More time?!!! It has been 9 years since the resolution was passed. For reasons beyond comprehension, the nation of Ecuador appears to be unwilling to make a genuine effort to save from extinction its own greatest art form. Please excuse me while I shut myself in my bedroom for an hour or two and alternate between cursing and weeping.
It seems like a great idea, doesn’t it? No forced labor. No sweatshops. Pay workers fairly. Make sure their working conditions and hours are reasonable. All good. Sign me up.
Paying the weavers and artisans more fairly than they’ve been paid for the past hundred years has been central to my efforts to save the art of fine hat weaving. Simple concept: if you want people to do something, pay them well enough that they will want to do it too.

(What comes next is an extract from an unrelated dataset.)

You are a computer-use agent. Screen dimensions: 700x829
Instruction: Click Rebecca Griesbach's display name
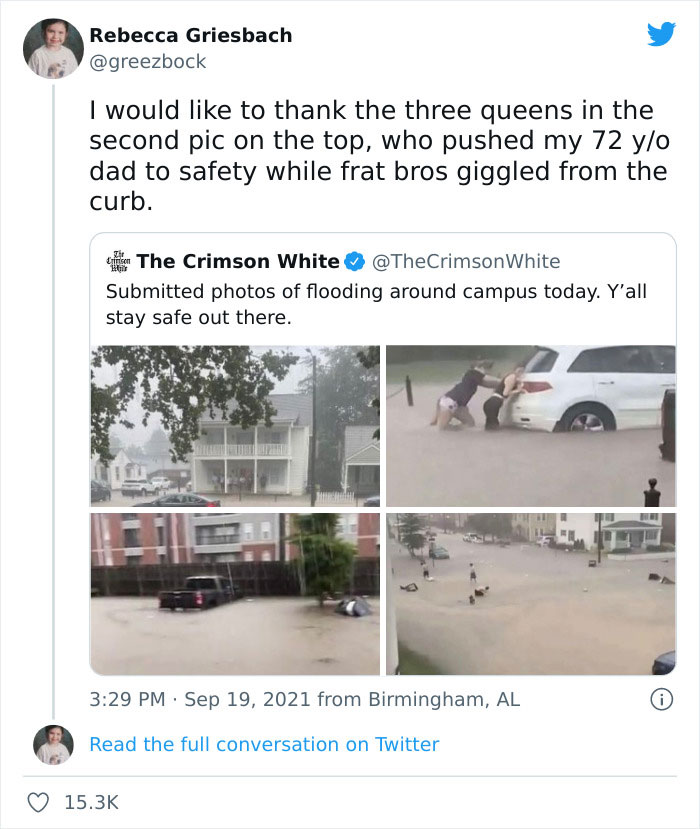(x=191, y=35)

I’ve also been actively trying to protect weavers’ health by providing safety masks to protect eyes and lungs, by bringing physicians and optometrists to the village, by paying for and delivering prescription medicines, by building a water project, and a few times I've even paid for surgery and prenatal care that weavers’ family members desperately needed but could not afford.
So I thought it was logical to become a Fair Trade merchant. Naturally, I Googled “fair trade organizations.” I discovered that there are quite a lot of them. Some operate only in certain parts of the world. Some specialize in a particular type of labor or product. Some actively inspect work sites and working conditions. Some help set labor prices. Some look like maybe they don't do much but sit in their offices and collect application fees.

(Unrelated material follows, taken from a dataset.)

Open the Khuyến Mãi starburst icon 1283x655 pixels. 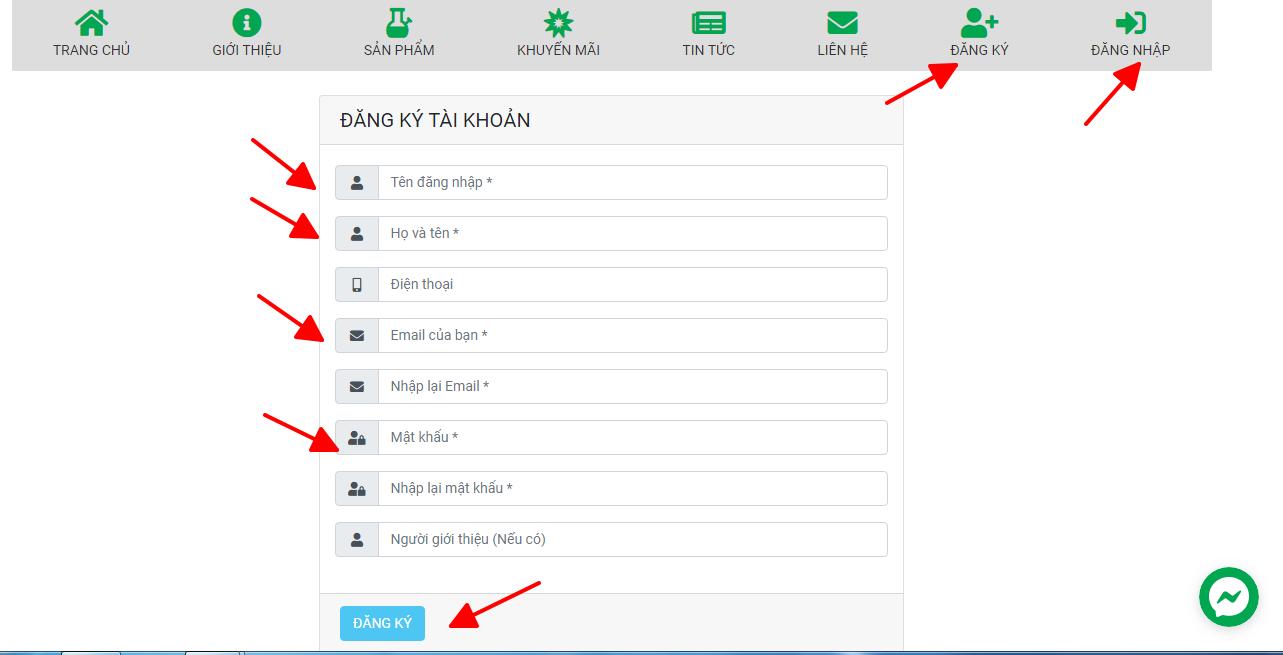[x=558, y=22]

I was still trying to figure it all out when I heard (on NPR) the news story about Victoria’s Secret and a Fair Trade scandal. The report was that farms, where cotton is grown for Victoria’s Secret products, were exploiting children. Certainly not the fault of Victoria’s Secret. They want to do the right thing and relied on the Fair Trade group of which they are/were members to implement and maintain the standards they claimed. But that particular Fair Trade group was not doing a good job, and workers, including children, were being exploited. So who watches the watchers?

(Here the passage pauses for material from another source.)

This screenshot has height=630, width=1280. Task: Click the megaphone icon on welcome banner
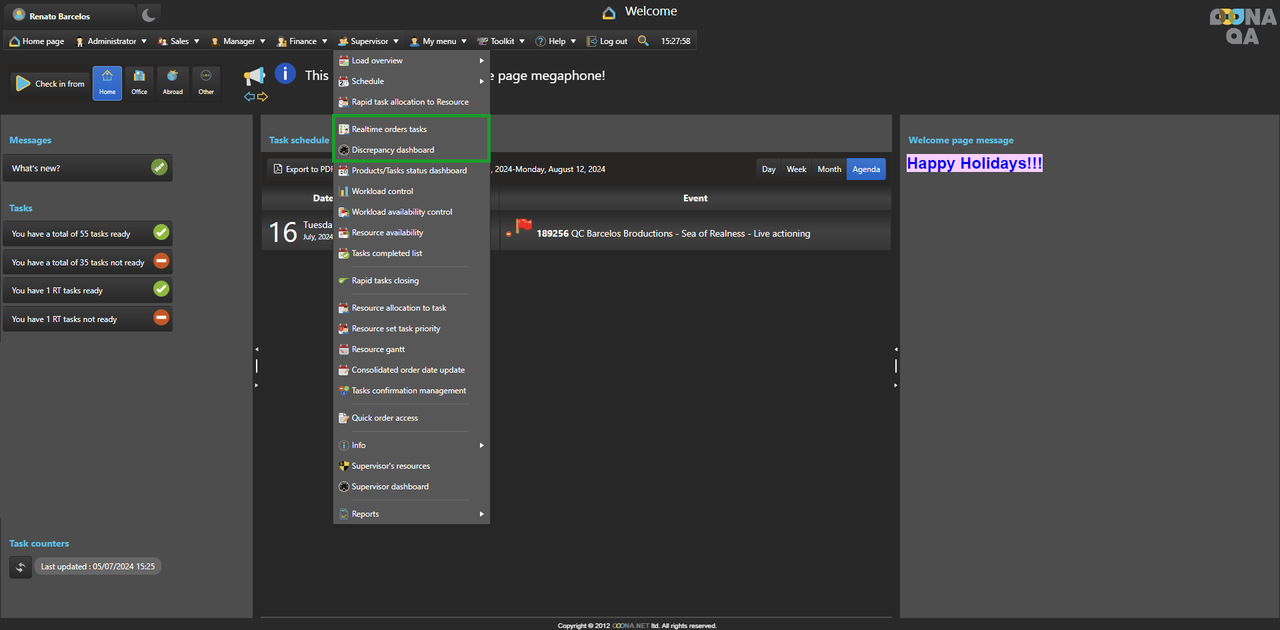click(x=255, y=76)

Forget it. “Join Fair Trade Group” was scratched off the to-do list. I’ll just keep doing what I’ve been doing for many years: raising prices paid to weavers and artisans, protecting individual and public health as best I can and can afford. Fair enough?
”Montecristo” is one of the largest and most famous Cuban cigar brands. The company, based in Havana and Madrid, filed in Ecuador for trademark registration of “Montecristo” as a brand name for hats. If they succeed in winning trademark registration, in Ecuador, for “Montecristo” hats, then it seemed inevitable that the company will soon take legal action to prevent anyone from using “Montecristi” to describe hats.
They would claim that the name Montecristi is too similar to their registered trademark of Montecristo, that it would cause confusion in the market, and would damage sales of their brand. Therefore, they would claim, Montecristi should no longer be used to describe hats because it infringes on their trademark. Surely, a large multi-national corporation would never do such a thing, would never take legal action to prevent producers of Montecristi hats from properly calling their hats Montecristi hats. Would they? They say they wouldn’t. I preferred not to take a chance.
The MCF and The Panama Hat Company of the Pacific, Inc. funded legal action to block “Montecristo” as a registered trademark for hats in Ecuador. We won the initial ruling, they appealed, we won again, they appealed again, and so on. The cigar company finally agreed to withdraw “headwear” as part of their trademark application. Great. It’s settled then, right? In my dreams. For reasons beyond my understanding, the legal “battle” continued even though both parties had reached agreement. Sigh.
The legal dance continued for a while longer but it has finally been resolved for once and for all (I hope). We have successfully protected “Montecristi” hats from “Montecristo” hats.